Weather in Bocas del Toro

Bocas del Toro has a tropical rainforest climate that HAS NO PREDICTABLE DRY SEASON. It literally rains all the time. Weirdly, the driest months are October, January, and March but even those ‘dry’ months aren’t really dry. The temperature stays in the mid-80’s regardless of the month. We were there in September, and found that it rained at least once a day.
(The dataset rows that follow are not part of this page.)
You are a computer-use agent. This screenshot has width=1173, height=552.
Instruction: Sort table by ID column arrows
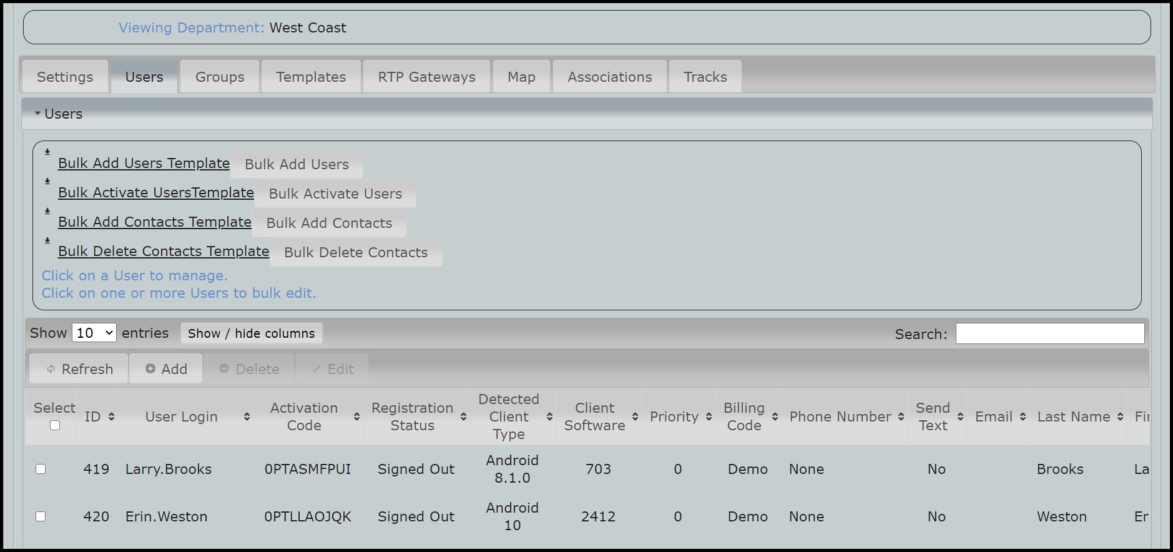coord(111,416)
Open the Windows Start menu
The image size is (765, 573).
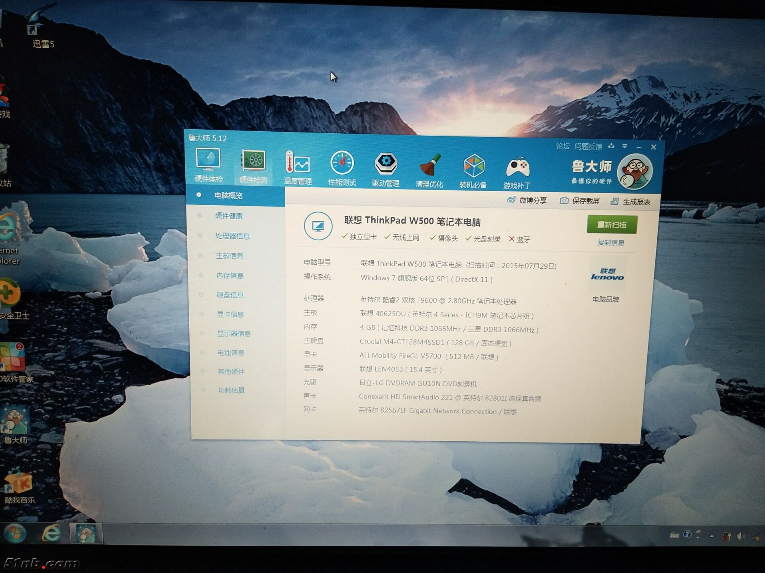15,534
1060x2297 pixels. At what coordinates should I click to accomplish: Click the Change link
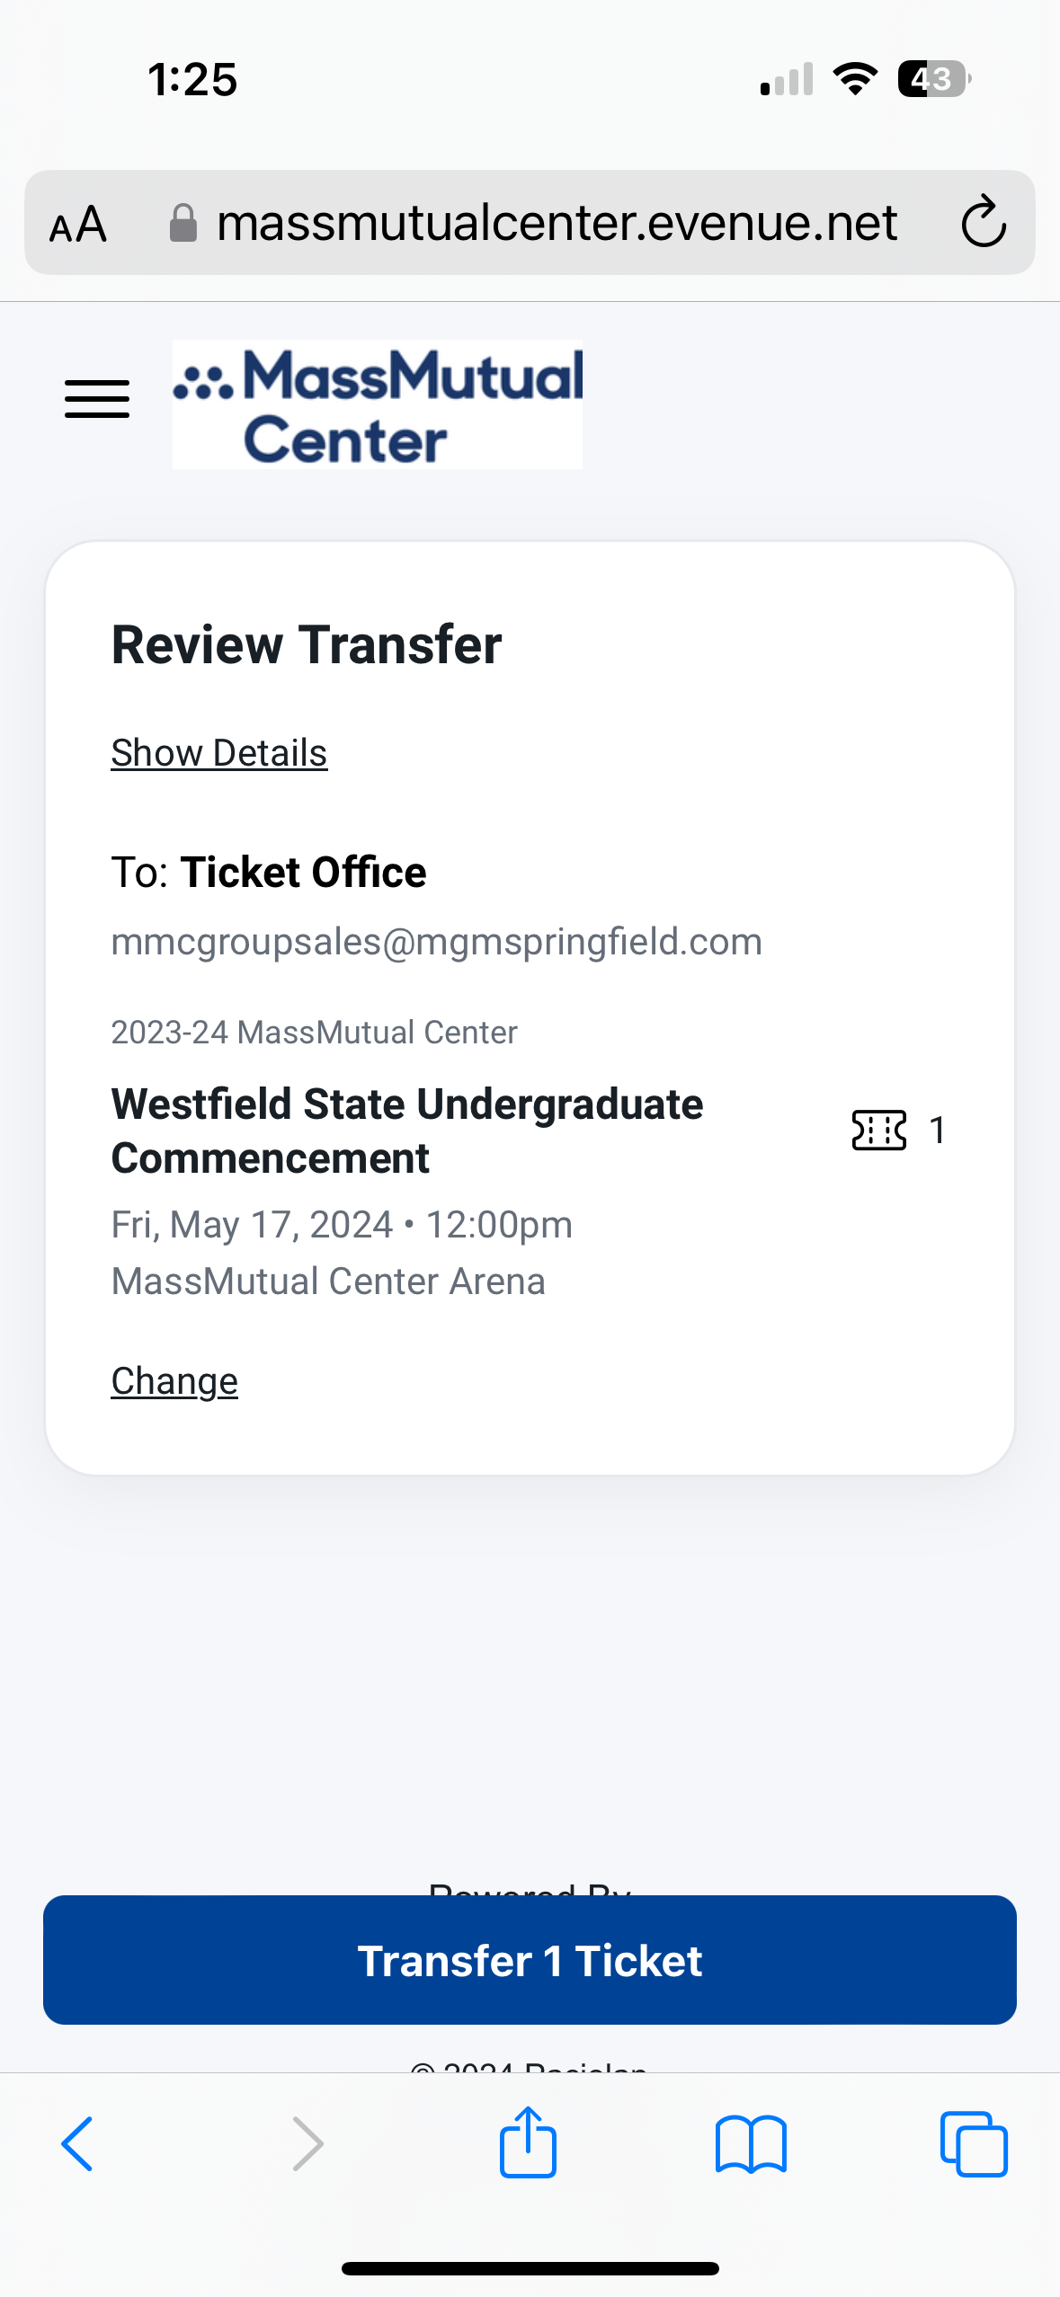click(174, 1381)
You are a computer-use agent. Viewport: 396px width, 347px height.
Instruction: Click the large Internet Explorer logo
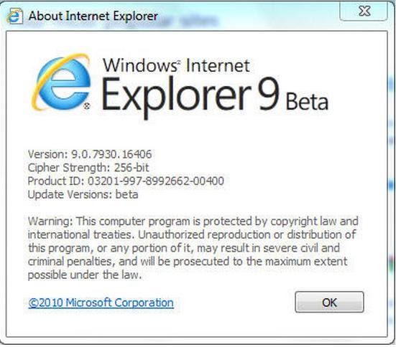coord(61,82)

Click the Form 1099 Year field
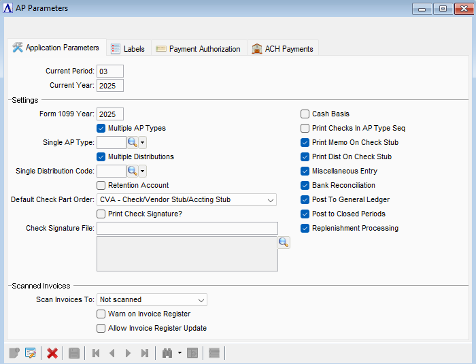click(110, 114)
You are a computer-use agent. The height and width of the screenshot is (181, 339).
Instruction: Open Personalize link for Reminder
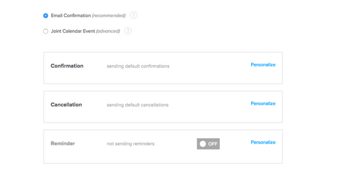(x=263, y=142)
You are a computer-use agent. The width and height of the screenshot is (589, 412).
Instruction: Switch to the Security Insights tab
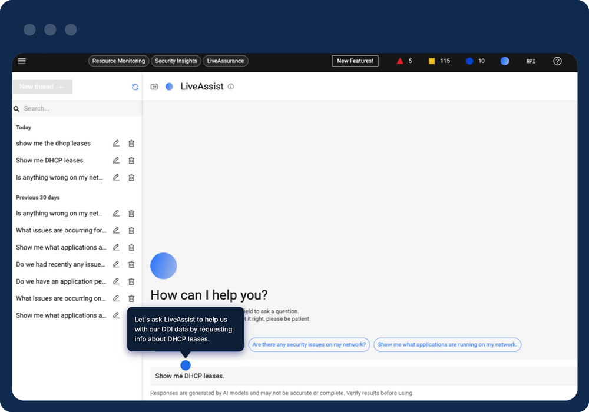(176, 61)
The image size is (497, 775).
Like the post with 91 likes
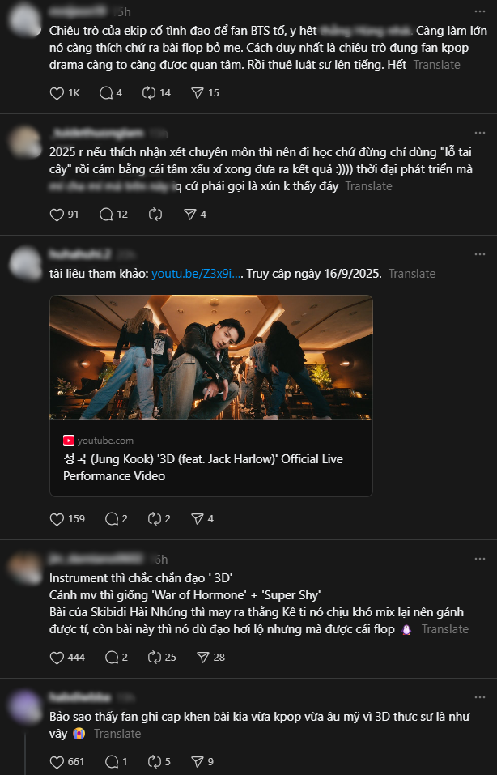[57, 215]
Dehydration was a very real problem for us due to the relative isolation of our cabin. Because our cabin was self-sustaining we had a filter for rainwater and used it for drinking water, the faucets, the showers, and for watering the ducks. Because of this, there was never enough water. We had to transport all our additional water from the main town on a four wheeler through the jungle back to the cabin. This was easier said than done considering that we needed to consume several liters per day due to the humidity and heat and could only carry so much in our packs. Jeff had an unfortunate episode of heat stroke that sobered us up quickly and convinced us that no price was too high to pay to stay hydrated, and after that we started making twice-daily water runs. You are better off to rise at dawn for the more active part of your day and take a siesta in the early afternoon, then wake up and hang out till dark. It’s miserably hot around 3 in the afternoon and not worth the fight to stay hydrated, so just organize your day around the assumption that everyone is out of commission till 5 or 6 each evening. There were several epic thunderstorms in the evening that quite literally shook the cabin to its foundation and brought huge swells to Bluff Beach, so be ready for that as well.